● Objectives:
a) Copy the part of the Justice League forum thread starting at "No Catwoman?" and ending at "down to size.".
b) Pick up the Justice League forum thread after its last sentence and continue it.

● Selected text:
-- start --
# Off-Topic Discussion > Entertainment > Forum RP Games >  >  DC DV: Justice League Association

## A_Citrus

The Justice League Association is a team of elite superheroes, all with the common goal of fighting for justice. They may have different views, but they all agree that justice must prevail!

Read this thread for info about the DC DV universe:
http://www.dreamviews.com/f53/dc-dv-...encing-119151/

*The Justice League Board of Members*

*Chairman:* _The Atom_
*Member:* _The Flash_
*Inventor:* _The Bat-Man_
*Member:* _Superman_
*Member:* _Green Lantern_

*Wanted Criminals*

----------


## Siиdяed

No Catwoman? 

:[

----------


## Caliban

*Justice League of America: Official Report*

_Reporting from ... The Flash_

After Superman heard the sounds of Battle in his old town of Smallville, the JLA headed towards what was sure to be a dangerous situation. Finding the Insane Kryptonian GeneralZod at the scene - the JLA attacked without delay. The battle was hard and the Green Lantern was knocked unconcious early on. However, after a distraction from The Flash, both Green Lantern and Superman managed to knock the General down to size.

Seeing the battle was lost, the General tried to make good his escape. But Batman acted swiftly, catching the General with his grapple gun just long enough for Superman to wrestle him to the ground. All seemed well. But then, betrayal struck! Catwoman tried to free GeneralZod, her motives as yet unknown to the League. They were forced to take her down and now she sits in Prison - plotting her revenge. The General was imprisoned inside a Magical Cage constructed by the Genius Scientist and leader of the League - The Atom.
-- end --
● Data shown:
-- start --
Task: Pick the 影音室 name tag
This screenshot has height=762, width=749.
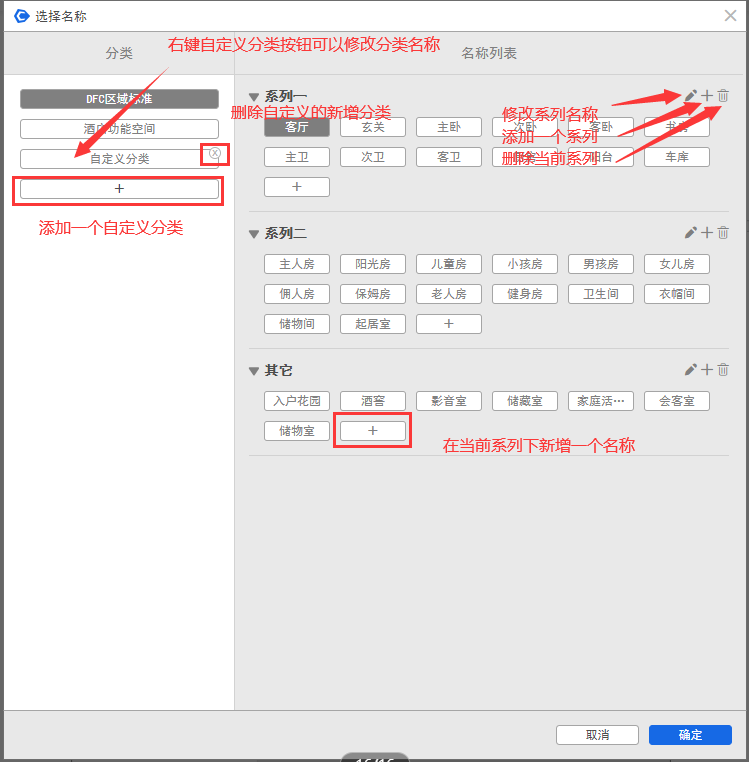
-- end --
● Results of the tasks:
a)
No Catwoman? 

:[

----------


## Caliban

*Justice League of America: Official Report*

_Reporting from ... The Flash_

After Superman heard the sounds of Battle in his old town of Smallville, the JLA headed towards what was sure to be a dangerous situation. Finding the Insane Kryptonian GeneralZod at the scene - the JLA attacked without delay. The battle was hard and the Green Lantern was knocked unconcious early on. However, after a distraction from The Flash, both Green Lantern and Superman managed to knock the General down to size.

b)
Just what was Zod doing in Superman's home town?


*Personal Suggestion: The Flash*

I would like to make special mention to the Atom, who now guards the Kryptonian madman. After imprisoning General Zod, we could use Batman's mind control technology to take control of his mind. Perhaps then we can get the information we require.


*Secondary Report: Issue Overview*

(Chaos in Smallville) - The first mission of the newly formed JLA - complete with two new heroes, Green Lantern and Catwoman. Racing to Superman's small-time old home in the sticks, Smallville, they find the town in ruins, a disaster caused by General Zod, the feared other survivor of Krypton! Battling the enraged super-fiend, the JLA manage to contain him, just, only to be betrayed by a sudden turn from Catwoman! Catwoman subdued and handed over to the authorities, Zod is imprisoned in a magic construction created by the JLA leader, the Atom, in the Hub City hide-out of the Flash and the Atom. Questions remain, however. What was Zod doing in Smallville, and where are Superman's parents, Ma and Pa Simpson?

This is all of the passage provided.